Kasparov y Karpov
Sevilla, diciembre de 1987. Probablemente los trabajadores de Aubay que tengan ya cierta edad se acordarán de este momento ya que fue retransmitido por TVE y reunió esa tarde a 13 millones de espectadores:
Los soviéticos Gari Kasparov y Anatoli Karpov, dos de los mejores ajedrecistas de todos los tiempos, juegan la última partida del match por el campeonato del mundo. Tras dos meses de enfrentamiento y 23 partidas disputadas, todo se decide en la última. Karpov llega con ventaja tras haber ganado la partida anterior. A Kasparov solo le vale ganar para conseguir retener el título de campeón del mundo. El guión parecía claro: El joven y fogoso Kasparov, de estilo agresivo y dinámico, va a lanzar un ataque en tromba desde el principio y va a asumir todo tipo de riesgos. Sin embargo, ocurre lo inesperado: Kasparov juega con calma, sin precipitación, presionando poco a poco. Controla los nervios, gestiona la tensión… y termina imponiéndose y reteniendo su título de campeón del mundo.
Ese momento resume una idea potente: en entornos complejos gana quien toma mejores decisiones y quien mejor se adapta. Esto también se puede aplicar a muchas más facetas de la vida pero voy a intentar relacionarlo con el día a día en el ámbito laboral y empresarial en una empresa como la nuestra.

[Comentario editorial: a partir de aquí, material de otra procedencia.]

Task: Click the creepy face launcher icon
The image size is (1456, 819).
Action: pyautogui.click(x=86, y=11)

Kasparov y Karpov no solo eran rivales y archienemigos dentro y fuera del tablero. Ambos tuvieron probablemente la mayor rivalidad de la historia de los deportes (al menos del deporte individual porque si uno lo piensa, existe el fútbol con su Madrid-Barça) Jugaron entre sí más de 160 partidas con 5 matches por el campeonato del mundo. Kasparov y Karpov eran dos formas de entender el ajedrez y dos formas bastante antagónicas de ver la vida. Karpov representaba la URSS clásica. Era precisión, orden establecido, economía de recursos… Kasparov lo contrario: representaba los valores de la Perestroika con Gorbachov a la cabeza, estaba lleno de energía, dinamismo y ambición.
Estrategia vs táctica
Cuando se juega una partida de ajedrez ya sea en casa divirtiéndonos con algún familiar o en campeonatos oficiales, casi siempre entran en juego factores estratégicos y factores tácticos. A veces se suelen confundir estos términos pero se puede resumir como en el ámbito militar, que la estrategia es planificar y ver qué queremos conseguir y la táctica es poner en práctica lo planificado.

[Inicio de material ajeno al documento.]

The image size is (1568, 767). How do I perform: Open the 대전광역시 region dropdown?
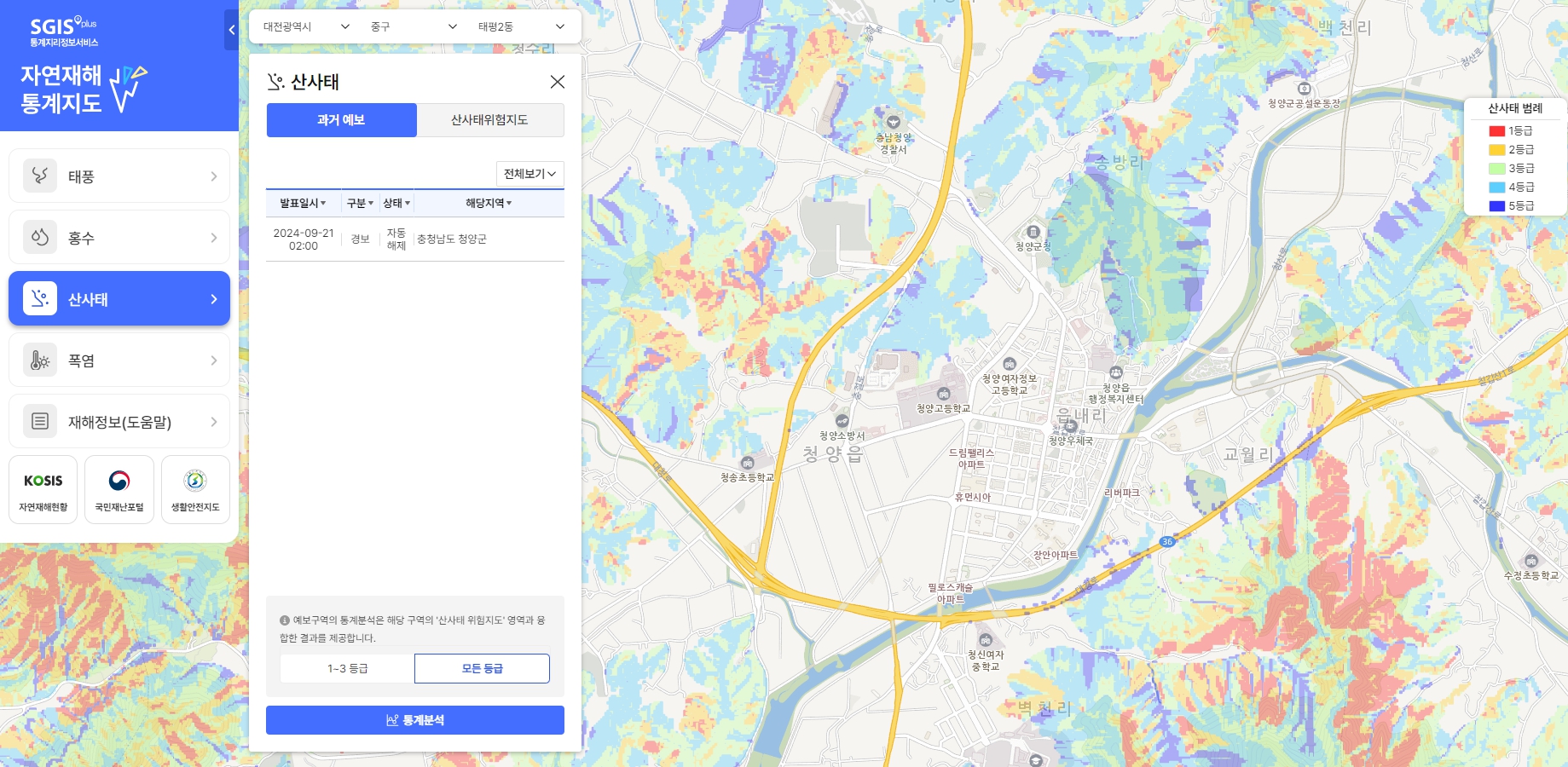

Si tomamos como ejemplo la última partida del match de Sevilla, Kasparov eligió una estrategia un tanto inesperada: jugar con calma. Y su táctica fue coherente: jugadas sólidas, alto nivel de juego constante, presión insistente y jugar una partida larga y de desgaste.

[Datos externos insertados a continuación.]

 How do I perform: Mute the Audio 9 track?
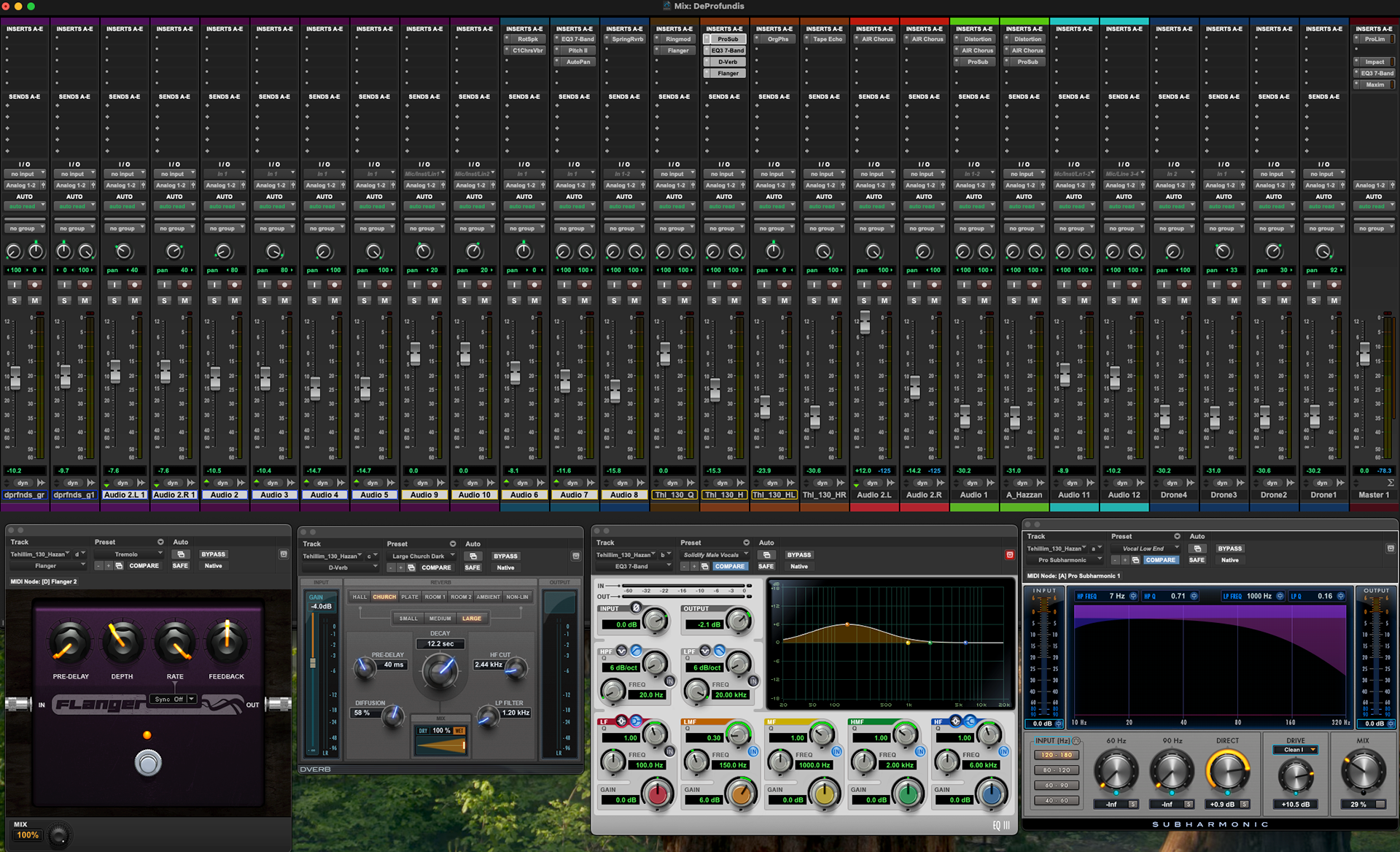(435, 301)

Beneficios del ajedrez aplicados a uno mismo… y a la empresa
Se calcula que en torno a mil millones de personas en el planeta saben jugar al ajedrez (aunque sea solo mover las piezas). Aparte de la diversión de jugar, el ajedrez desarrolla habilidades directamente aplicables a nuestro trabajo. Algunas de ellas las desarrollaré de forma breve a continuación pero en general se puede afirmar que el ajedrez influye en:
- Toma de decisiones. Elegir entre alternativas con cierto criterio.
- Planificación: Pensar a medio y largo plazo en busca del objetivo.
- Control emocional: Actuar con calma en situaciones de presión.
- Concentración: Mantener el foco en tareas complejas.
- Organización de ideas: Estructurar problemas y soluciones.
- Pensamiento lógico: Tratar de analizar situaciones de forma racional.
- Resiliencia: Levantarse en los malos momentos, aprender de los errores y seguir avanzando.
Al final, trabajar, como jugar al ajedrez, como moverse en la vida, consiste en algo muy simple y muy difícil a la vez: tomar buenas decisiones, una tras otra, y como si fueras un capitán de un barco, orientarte bien en un océano que, normalmente, tiene de fondo un contexto complejo.
Todo esto se puede ir desarrollando desde la edad infantil. No son pocos los colegios que ofertan ajedrez como asignatura extraescolar y este tipo de capacidades mentales pueden potenciarse con el ajedrez. Está científicamente demostrado que los alumnos que practican ajedrez en la escuela obtienen mejor rendimiento escolar que aquellos alumnos que no lo practican. Si a eso lo unimos que están en un entorno de juego, mejor que mejor.